MANHATTAN — The 2nd Ave Deli’s new Upper East Side branch has been so successful serving up its famed pastrami and corned-beef sandwiches it's already outgrown the 75-seat space and is hoping to add 120 more seats on the second floor.
The local community board, however, wants to put the kibosh on the expansion, voting down the deli's plans to enlarge the First Avenue shop Wednesday.
Owners Jeremy and Josh Lebewohl bought the 1442 First Ave. walk-up, at East 75th Street in 2009, but construction hurdles delayed the opening for two years. After operating for less than a year, the owners now face a new challenge — expanding to the second floor, which requires a variance from the Board of Standards and Appeals.
The Lebewohls' lawyer appeared Wednesday night before Community Board 8 to plead their case in advance of the restaurant's BSA hearing.
"They own the building," attorney Irving Minkin said. "The use is not an issue," he added, because the two second-floor apartments have already been emptied — voluntarily, according to Minkin.
"Bulk is not an issue. Light and air is not an issue because it’s a corner building."

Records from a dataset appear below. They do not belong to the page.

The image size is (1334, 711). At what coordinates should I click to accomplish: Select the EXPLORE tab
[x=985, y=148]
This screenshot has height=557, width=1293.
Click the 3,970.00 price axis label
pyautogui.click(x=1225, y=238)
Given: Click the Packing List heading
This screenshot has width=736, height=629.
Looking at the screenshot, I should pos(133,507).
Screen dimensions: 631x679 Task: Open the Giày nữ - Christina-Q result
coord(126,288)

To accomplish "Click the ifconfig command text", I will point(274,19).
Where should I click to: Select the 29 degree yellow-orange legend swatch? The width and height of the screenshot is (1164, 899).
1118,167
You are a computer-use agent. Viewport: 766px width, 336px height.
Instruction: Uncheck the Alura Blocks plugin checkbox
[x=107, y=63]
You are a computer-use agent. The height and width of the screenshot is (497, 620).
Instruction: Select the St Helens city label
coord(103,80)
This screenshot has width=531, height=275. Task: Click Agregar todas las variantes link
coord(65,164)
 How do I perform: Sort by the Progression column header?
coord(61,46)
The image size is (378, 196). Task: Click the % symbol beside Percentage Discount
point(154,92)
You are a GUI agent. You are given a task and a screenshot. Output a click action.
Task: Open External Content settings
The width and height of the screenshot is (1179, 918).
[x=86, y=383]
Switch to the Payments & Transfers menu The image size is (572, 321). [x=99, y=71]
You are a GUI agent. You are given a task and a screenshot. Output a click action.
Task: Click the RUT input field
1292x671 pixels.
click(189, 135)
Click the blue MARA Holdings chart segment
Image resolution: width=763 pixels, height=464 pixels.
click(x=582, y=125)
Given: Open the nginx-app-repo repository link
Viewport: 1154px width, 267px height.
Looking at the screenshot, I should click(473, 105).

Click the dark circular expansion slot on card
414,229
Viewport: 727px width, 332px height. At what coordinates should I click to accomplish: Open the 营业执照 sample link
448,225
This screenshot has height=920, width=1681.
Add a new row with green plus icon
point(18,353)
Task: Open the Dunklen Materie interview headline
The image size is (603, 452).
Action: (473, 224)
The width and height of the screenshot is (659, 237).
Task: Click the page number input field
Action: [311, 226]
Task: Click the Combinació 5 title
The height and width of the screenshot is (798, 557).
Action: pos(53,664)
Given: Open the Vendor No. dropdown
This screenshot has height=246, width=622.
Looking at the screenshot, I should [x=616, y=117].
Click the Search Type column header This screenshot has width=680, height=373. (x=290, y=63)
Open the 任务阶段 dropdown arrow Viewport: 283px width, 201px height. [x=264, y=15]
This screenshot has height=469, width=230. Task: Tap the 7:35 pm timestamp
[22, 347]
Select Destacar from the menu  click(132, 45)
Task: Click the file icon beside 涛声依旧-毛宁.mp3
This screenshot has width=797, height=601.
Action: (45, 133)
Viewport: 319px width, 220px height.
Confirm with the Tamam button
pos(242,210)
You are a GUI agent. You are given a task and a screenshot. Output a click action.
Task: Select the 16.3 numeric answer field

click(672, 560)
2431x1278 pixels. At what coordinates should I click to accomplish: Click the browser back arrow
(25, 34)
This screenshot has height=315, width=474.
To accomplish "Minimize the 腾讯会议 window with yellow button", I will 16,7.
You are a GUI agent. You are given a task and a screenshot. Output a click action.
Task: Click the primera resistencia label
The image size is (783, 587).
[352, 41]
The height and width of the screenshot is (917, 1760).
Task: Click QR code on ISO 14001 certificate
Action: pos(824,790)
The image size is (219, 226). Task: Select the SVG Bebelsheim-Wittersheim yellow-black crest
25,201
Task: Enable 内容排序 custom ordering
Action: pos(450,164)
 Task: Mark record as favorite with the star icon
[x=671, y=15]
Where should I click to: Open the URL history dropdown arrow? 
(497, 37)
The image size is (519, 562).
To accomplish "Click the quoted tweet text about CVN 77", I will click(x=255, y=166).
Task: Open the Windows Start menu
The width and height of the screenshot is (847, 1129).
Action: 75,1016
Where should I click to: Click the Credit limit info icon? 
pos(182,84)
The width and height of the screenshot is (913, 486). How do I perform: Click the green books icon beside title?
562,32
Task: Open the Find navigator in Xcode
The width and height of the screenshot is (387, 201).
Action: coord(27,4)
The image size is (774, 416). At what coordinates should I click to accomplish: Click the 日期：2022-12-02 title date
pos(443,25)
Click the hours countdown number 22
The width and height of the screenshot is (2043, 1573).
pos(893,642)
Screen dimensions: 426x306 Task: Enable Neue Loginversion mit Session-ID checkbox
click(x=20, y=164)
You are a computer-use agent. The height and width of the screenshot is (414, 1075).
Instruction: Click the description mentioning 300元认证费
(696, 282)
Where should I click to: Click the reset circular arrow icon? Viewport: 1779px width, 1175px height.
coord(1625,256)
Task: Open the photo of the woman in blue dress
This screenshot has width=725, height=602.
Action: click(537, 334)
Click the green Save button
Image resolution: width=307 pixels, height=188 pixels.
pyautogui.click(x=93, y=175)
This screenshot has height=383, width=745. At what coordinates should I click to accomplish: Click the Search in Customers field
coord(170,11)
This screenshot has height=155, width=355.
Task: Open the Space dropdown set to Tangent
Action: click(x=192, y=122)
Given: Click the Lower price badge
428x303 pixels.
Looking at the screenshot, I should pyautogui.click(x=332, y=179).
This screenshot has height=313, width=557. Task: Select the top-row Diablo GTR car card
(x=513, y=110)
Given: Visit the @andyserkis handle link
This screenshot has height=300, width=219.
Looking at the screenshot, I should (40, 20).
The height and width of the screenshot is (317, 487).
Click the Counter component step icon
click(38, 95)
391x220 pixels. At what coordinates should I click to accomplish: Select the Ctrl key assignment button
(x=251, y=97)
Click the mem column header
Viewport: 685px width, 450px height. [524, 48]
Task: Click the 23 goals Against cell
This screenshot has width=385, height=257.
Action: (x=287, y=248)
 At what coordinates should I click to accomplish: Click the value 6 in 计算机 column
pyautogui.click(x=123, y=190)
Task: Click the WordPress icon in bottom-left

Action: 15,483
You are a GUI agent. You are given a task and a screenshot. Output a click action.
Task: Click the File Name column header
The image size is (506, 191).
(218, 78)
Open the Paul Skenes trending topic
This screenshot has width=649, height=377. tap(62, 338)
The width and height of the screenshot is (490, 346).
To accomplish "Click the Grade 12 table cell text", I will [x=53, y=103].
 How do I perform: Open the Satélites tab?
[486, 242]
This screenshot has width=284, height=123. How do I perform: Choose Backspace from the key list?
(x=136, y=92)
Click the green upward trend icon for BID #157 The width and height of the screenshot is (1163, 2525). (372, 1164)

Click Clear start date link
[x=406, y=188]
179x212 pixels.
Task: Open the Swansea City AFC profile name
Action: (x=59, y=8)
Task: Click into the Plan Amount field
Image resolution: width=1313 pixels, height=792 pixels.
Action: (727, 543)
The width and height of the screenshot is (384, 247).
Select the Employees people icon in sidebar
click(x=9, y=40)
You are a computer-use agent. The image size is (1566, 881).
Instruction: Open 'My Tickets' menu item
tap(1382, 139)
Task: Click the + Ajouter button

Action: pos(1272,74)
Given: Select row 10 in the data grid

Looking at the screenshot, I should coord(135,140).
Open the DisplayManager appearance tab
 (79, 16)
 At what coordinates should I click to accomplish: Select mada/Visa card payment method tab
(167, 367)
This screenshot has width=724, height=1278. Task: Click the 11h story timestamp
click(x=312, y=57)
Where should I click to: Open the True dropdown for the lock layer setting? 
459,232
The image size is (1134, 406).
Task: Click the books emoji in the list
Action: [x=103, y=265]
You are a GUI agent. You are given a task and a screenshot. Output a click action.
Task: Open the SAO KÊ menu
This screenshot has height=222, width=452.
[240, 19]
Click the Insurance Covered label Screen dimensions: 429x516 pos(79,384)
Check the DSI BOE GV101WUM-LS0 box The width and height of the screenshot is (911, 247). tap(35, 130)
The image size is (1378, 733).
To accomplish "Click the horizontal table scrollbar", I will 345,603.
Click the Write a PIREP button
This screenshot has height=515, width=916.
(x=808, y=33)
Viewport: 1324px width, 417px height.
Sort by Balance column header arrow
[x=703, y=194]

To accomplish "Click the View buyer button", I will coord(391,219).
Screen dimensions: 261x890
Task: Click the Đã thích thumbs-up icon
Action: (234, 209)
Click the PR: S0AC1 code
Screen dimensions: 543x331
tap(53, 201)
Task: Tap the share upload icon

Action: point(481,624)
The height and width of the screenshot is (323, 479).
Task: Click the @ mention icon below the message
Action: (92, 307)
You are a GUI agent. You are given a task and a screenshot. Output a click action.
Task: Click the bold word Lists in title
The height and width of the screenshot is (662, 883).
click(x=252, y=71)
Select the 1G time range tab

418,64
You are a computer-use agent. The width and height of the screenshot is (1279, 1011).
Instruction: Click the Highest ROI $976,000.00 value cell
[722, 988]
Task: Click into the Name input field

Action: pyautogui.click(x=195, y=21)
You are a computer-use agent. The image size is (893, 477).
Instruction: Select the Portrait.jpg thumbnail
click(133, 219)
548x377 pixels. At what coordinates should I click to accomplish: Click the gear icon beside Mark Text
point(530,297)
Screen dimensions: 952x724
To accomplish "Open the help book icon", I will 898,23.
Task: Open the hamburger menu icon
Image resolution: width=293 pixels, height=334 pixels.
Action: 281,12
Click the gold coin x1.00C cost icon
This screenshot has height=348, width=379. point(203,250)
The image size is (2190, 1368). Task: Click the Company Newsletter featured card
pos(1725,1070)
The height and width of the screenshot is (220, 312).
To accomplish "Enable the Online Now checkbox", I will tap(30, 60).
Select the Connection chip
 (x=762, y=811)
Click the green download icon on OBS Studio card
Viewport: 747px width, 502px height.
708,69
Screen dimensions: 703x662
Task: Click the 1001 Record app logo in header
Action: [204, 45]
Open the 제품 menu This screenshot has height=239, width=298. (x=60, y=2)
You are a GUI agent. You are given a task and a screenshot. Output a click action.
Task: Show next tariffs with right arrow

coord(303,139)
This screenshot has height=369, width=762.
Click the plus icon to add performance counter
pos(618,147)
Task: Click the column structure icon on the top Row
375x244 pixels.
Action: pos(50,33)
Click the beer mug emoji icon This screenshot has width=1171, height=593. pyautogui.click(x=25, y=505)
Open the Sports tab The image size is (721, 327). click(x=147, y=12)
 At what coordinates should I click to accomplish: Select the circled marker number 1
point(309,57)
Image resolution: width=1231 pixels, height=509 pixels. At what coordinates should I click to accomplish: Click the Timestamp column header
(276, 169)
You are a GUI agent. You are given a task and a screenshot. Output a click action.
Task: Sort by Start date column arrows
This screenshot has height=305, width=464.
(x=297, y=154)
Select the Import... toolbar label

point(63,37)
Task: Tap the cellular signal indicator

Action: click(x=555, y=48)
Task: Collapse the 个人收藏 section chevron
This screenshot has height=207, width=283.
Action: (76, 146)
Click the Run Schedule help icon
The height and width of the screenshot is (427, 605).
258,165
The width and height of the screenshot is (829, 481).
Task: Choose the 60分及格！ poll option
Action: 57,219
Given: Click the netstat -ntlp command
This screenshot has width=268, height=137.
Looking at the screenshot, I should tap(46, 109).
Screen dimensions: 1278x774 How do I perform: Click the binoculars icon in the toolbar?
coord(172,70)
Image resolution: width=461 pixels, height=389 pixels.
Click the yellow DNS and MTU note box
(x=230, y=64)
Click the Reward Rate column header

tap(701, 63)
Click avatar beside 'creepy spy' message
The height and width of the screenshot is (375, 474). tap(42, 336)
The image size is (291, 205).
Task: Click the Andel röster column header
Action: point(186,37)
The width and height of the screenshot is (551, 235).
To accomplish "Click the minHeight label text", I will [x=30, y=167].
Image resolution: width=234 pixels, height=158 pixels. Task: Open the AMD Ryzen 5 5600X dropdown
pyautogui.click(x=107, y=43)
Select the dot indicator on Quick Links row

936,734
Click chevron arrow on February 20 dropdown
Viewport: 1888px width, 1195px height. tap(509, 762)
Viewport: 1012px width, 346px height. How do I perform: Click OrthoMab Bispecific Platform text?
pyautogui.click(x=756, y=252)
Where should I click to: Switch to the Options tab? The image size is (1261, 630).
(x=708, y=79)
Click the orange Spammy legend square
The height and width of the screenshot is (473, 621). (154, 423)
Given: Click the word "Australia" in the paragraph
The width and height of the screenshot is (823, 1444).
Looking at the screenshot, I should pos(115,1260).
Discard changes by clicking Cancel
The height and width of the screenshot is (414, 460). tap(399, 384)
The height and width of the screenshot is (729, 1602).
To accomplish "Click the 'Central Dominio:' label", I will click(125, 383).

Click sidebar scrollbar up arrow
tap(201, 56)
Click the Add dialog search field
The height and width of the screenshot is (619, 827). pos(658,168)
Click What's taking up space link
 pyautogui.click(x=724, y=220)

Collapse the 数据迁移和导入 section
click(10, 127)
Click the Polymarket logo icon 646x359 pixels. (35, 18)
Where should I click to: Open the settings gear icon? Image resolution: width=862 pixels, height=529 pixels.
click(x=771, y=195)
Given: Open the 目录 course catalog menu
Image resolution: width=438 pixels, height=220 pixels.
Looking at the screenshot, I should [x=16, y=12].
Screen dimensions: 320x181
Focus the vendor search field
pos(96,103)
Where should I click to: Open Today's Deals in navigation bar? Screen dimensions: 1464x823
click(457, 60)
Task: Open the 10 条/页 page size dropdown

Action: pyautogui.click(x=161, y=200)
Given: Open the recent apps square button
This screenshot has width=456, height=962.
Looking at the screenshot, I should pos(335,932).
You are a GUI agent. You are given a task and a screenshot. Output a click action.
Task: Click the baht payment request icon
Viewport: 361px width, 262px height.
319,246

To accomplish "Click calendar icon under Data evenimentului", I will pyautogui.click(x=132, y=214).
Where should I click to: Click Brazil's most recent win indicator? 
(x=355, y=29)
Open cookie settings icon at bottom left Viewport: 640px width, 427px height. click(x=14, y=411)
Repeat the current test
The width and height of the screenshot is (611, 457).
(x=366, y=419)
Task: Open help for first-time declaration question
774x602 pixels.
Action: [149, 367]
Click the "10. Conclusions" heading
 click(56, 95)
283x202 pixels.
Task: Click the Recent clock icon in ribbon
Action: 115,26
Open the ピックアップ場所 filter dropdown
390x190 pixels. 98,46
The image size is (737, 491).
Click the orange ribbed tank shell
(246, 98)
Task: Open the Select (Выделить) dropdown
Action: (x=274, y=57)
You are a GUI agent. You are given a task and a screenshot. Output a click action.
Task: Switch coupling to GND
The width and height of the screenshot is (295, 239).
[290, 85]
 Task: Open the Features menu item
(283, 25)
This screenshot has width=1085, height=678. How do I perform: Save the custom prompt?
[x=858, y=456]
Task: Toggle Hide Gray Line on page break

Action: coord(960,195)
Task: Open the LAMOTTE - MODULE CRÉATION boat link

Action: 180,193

He said there would be no cooking or deliveries on the already-vacant 1,300-square-foot second floor, so it wouldn’t be too disruptive to remaining tenants. Minkin stressed the owners want to keep these tenants in the building even though it's not required.
The deli needs permission to expand because it has residential tenants on the third and fourth floors and was built before 1970, Minkin said. Buildings constructed after 1970 in the same zone wouldn't need to seek permission, so if owners tore the building down and built a new one, they’d have no problem, he said.
As they voted down the plan, community board members said it had "chutzpah." Some questioned whether the second-floor tenants actually left on their own accord, and said they doubted that living above a restaurant wouldn’t be nuisance.
"We’re constantly taking away rent-regulated apartments," CB 8 member Matt Bondy said, expressing concern about the two lost apartments.
The deli’s lawyer tried to downplay noise issues for the tenants but, Bondy said, "You don’t talk about the 150 people eating there, the busboys that throw dishes in bins."
Minkin told DNAinfo that one of the displaced tenants relocated to an upper floor in the building when a vacancy opened. The other moved, and Minkin acknowledged this might have been because he didn’t want to live above a restaurant.
But the expansion, he said, "harms no one."
The community board’s vote is only advisory.